Improper Integrals with Infinite Discontinuities
1. If $f(x)$ is continuous on $[a, b)$ and has an infinite discontinuity at $b$, then
$
\int_a^b f(x) d x=\lim _{c \rightarrow b^{-}} \int_a^c f(x) d x
$
2. If $f(x)$ is continuous on $(a, b]$ and has an infinite discontinuity at $a$, then
$
\int_a^b f(x) d x=\lim _{c \rightarrow a^{+}} \int_c^b f(x) d x
$
3. If $f(x)$ is continuous on $[a, b]$, except for some number $c$ in $(a, b)$ at which $f$ has an infinite discontinuity, then
$
\int_a^b f(x) d x=\int_a^c f(x) d x+\int_c^b f(x) d x
$
where $c$ is any real number.
In each case, if the limit is finite we say that the improper integral converges and that the limit is the value of the improper integral.

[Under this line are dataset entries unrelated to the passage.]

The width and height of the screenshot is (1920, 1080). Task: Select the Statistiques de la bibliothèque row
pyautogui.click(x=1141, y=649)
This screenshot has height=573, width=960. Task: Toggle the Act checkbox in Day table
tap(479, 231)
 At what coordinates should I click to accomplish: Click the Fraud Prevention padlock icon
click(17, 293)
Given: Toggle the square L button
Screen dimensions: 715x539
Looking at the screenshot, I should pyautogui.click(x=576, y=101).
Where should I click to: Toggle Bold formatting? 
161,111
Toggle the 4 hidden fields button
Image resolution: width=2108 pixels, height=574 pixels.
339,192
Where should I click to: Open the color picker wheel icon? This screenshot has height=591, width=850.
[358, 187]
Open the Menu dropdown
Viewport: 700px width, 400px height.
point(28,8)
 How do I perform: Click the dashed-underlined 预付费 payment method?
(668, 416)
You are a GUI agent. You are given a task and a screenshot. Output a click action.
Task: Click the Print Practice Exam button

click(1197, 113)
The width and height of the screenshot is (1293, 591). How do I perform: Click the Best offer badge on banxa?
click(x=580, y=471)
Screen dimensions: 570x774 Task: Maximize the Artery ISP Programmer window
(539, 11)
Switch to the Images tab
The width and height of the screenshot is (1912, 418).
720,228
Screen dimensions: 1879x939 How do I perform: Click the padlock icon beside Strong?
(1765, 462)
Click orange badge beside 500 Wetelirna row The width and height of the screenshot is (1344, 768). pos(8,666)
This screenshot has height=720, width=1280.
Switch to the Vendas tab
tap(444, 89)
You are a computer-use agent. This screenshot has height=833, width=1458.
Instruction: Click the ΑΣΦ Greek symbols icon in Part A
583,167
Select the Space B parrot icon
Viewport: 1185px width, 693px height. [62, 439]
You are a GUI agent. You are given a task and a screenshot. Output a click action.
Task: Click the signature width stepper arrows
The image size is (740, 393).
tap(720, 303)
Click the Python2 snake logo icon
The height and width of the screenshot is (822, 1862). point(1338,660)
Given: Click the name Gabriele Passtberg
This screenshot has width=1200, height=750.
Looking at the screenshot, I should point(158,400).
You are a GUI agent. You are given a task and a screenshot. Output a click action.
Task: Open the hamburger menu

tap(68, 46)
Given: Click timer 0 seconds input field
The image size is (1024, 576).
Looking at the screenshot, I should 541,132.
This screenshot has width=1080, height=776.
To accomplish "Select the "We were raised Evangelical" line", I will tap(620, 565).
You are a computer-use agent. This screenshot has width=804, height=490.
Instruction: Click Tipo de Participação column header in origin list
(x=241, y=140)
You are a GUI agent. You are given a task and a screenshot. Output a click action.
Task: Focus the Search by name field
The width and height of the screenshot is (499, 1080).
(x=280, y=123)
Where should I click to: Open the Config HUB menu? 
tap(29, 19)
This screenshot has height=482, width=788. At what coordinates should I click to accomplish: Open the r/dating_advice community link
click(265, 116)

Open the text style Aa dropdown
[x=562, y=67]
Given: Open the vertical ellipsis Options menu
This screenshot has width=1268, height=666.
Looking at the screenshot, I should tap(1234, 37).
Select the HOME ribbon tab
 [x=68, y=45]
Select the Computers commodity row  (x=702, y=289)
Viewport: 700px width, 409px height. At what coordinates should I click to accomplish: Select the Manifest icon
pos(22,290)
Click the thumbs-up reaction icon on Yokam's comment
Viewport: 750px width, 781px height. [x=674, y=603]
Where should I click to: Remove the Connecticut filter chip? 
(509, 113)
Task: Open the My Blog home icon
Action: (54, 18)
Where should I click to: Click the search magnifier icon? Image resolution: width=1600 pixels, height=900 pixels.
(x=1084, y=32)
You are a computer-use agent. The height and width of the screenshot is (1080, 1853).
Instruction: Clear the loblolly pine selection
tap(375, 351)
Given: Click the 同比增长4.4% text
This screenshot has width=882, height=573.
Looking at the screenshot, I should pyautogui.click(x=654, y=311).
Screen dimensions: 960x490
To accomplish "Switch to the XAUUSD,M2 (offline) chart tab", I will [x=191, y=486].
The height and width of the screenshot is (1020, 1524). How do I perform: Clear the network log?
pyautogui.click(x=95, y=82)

If the limit fails to exists, the improper integral diverges.
Example 1
- Evaluate $\int_0^{\infty} x e^{-x^2} d x$
▶️Answer/Explanation
Solution
$
\begin{aligned}
& \int_0^{\infty} x e^{-x^2} d x \\
& =\lim _{b \rightarrow \infty} \int_0^b x e^{-x^2} d x=\lim _{b \rightarrow \infty}\left[-\frac{1}{2} e^{-x^2}\right]_0^b \\
& =-\frac{1}{2} \lim _{b \rightarrow \infty}\left[e^{-b^2}-e^0\right]=-\frac{1}{2}(0-1)=\frac{1}{2}
\end{aligned}
$
Example2
- Evaluate $\int_{-\infty}^{\infty} \frac{d x}{1+x^2}$
▶️Answer/Explanation
Solution
$\begin{aligned} & \int_{-\infty}^{\infty} \frac{d x}{1+x^2}=\int_{-\infty}^0 \frac{d x}{1+x^2}+\int_0^{\infty} \frac{d x}{1+x^2} \\ & =\lim _{a \rightarrow-\infty} \int_a^0 \frac{d x}{1+x^2}+\lim _{b \rightarrow \infty} \int_0^b \frac{d x}{1+x^2} \\ & =\lim _{a \rightarrow-\infty}\left[\tan ^{-1} x\right]_a^0+\lim _{b \rightarrow \infty}\left[\tan ^{-1} x\right]_0^b \\ & =\lim _{a \rightarrow-\infty}\left(\tan ^{-1} 0-\tan ^{-1} a\right)+\lim _{b \rightarrow \infty}\left(\tan ^{-1} b-\tan ^{-1} 0\right) \\ & =\left(0-\left(-\frac{\pi}{2}\right)\right)+\left(\frac{\pi}{2}-0\right)=\pi\end{aligned}$
Example3
- Evaluate $\int_1^5 \frac{d x}{\sqrt{x-1}}$
▶️Answer/Explanation
Solution
$\begin{aligned} & \int_1^5 \frac{d x}{\sqrt{x-1}} \\ & =\lim _{b \rightarrow 1^{+}} \int_b^5 \frac{d x}{\sqrt{x-1}}=\lim _{b \rightarrow 1^{+}}[2 \sqrt{x-1}]_b^5 \\ & =\lim _{b \rightarrow 1^{+}}[2 \sqrt{4}-2 \sqrt{b-1}] \\ & =4\end{aligned}$
Example 5
Find $\int_0^1 \frac{d x}{1-x}$.
▶️Answer/Explanation
Solution
$\begin{aligned} & \int_0^1 \frac{d x}{1-x} \\ & =\lim _{b \rightarrow 1^{-}} \int_0^b \frac{d x}{1-x}=\lim _{b \rightarrow 1^{-}}[-\ln |1-x|]_0^b \\ & =\lim _{b \rightarrow 1^{-}}[-\ln |1-b|+\ln 1] \\ & =\infty\end{aligned}$
Example6
$
\int_2^{\infty} \frac{1}{\sqrt{x-1}} d x=
$
(A) $-\infty$
(B) -2
(C) 1
(D) $\infty$
▶️Answer/Explanation
Ans:D
Example7
- $
\int_0^{\infty} \frac{1}{(x+3)(x+4)} d x=
$
(A) $-\ln \frac{4}{3}$
(B) $-\ln \frac{3}{4}$
(C) 0
(D) $\ln 4$
▶️Answer/Explanation
Ans:B
Example8
- $
\int_0^{\infty} x^2 e^{-x^3}=
$
(A) $\frac{1}{3}$
(B) $\frac{1}{2}$
(C) 1
(D) divergent
▶️Answer/Explanation
Ans:C